[Data for locating visible targets]
──────────

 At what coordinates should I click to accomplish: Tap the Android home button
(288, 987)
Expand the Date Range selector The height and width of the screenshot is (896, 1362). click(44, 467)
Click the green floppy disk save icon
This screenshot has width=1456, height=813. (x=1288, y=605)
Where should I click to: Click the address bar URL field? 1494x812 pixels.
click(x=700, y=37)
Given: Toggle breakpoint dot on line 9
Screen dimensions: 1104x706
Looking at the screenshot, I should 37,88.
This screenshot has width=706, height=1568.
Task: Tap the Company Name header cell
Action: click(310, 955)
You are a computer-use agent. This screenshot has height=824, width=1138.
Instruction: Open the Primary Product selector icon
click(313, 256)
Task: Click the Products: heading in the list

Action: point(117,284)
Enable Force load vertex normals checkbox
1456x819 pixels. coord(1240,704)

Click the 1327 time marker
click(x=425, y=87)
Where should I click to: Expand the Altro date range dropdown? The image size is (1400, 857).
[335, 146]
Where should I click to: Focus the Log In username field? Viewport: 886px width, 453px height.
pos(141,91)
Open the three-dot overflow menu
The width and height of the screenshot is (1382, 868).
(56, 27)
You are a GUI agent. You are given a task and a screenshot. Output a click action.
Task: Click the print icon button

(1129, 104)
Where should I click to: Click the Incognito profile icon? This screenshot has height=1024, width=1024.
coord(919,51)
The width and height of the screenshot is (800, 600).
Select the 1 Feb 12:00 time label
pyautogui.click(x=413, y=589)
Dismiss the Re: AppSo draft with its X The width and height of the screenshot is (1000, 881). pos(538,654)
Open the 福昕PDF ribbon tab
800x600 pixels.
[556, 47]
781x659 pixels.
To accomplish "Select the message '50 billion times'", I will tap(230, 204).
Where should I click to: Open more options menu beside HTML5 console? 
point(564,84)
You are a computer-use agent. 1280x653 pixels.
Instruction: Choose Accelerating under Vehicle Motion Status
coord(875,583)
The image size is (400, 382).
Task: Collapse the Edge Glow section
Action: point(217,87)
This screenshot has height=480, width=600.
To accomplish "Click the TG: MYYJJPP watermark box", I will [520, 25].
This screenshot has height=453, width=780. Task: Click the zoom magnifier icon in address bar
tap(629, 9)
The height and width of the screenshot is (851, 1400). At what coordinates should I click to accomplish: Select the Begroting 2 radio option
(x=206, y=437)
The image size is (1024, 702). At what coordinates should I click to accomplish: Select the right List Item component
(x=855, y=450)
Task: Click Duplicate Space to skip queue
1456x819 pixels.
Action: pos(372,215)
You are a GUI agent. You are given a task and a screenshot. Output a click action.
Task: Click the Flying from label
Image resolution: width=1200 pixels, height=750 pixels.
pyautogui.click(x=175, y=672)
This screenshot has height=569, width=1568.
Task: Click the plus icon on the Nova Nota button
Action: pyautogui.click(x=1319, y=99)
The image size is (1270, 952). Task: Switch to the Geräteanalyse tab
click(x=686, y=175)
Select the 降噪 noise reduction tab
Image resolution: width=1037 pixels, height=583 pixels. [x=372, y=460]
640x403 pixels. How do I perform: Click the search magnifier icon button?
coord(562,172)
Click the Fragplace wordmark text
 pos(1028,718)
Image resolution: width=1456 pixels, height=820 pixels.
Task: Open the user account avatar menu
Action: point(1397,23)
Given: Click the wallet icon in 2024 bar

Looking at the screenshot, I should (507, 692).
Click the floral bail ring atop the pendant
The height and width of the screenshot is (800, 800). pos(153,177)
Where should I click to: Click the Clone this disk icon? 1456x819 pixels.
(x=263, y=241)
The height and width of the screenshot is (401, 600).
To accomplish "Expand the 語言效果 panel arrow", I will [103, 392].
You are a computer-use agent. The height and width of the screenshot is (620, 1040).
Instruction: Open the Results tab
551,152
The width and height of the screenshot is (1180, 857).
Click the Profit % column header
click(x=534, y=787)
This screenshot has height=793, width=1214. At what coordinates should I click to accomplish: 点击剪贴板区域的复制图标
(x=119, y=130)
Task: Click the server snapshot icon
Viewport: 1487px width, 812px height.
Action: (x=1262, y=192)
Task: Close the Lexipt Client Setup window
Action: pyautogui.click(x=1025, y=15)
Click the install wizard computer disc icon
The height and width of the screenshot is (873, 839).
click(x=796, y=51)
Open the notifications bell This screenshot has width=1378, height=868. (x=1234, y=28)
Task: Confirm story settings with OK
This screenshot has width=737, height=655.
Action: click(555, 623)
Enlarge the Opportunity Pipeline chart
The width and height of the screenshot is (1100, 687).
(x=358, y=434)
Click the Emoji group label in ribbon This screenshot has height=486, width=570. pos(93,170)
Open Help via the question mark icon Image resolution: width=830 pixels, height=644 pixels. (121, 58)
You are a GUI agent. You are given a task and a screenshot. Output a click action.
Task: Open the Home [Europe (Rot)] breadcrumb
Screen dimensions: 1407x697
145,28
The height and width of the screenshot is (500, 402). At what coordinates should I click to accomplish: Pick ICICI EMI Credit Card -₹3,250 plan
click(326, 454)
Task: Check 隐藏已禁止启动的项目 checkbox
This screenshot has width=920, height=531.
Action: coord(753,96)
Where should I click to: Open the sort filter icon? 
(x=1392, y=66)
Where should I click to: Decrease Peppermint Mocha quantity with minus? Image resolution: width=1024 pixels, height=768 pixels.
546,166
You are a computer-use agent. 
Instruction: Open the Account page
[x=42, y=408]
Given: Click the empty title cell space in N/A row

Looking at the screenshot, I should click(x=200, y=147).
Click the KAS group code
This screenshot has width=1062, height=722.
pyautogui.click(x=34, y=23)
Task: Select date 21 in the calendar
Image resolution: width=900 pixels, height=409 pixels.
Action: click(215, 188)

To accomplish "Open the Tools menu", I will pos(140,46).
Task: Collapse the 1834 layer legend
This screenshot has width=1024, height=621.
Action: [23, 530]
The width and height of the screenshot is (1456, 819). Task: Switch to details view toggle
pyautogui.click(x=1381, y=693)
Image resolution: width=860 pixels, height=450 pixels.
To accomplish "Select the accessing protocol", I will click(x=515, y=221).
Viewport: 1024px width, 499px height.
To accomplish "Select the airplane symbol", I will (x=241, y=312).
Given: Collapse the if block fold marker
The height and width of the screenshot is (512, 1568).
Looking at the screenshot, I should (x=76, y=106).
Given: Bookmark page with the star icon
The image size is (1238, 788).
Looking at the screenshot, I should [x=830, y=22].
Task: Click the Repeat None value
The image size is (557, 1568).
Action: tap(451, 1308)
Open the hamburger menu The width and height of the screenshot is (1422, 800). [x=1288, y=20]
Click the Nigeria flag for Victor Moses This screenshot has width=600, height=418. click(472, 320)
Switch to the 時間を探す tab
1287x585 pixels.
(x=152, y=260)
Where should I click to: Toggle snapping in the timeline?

──────────

### [SET TASK]
Please count the lines of the items above that contain the word "address", and reply with the number alone.

### [SOLUTION FOR THIS TASK]
2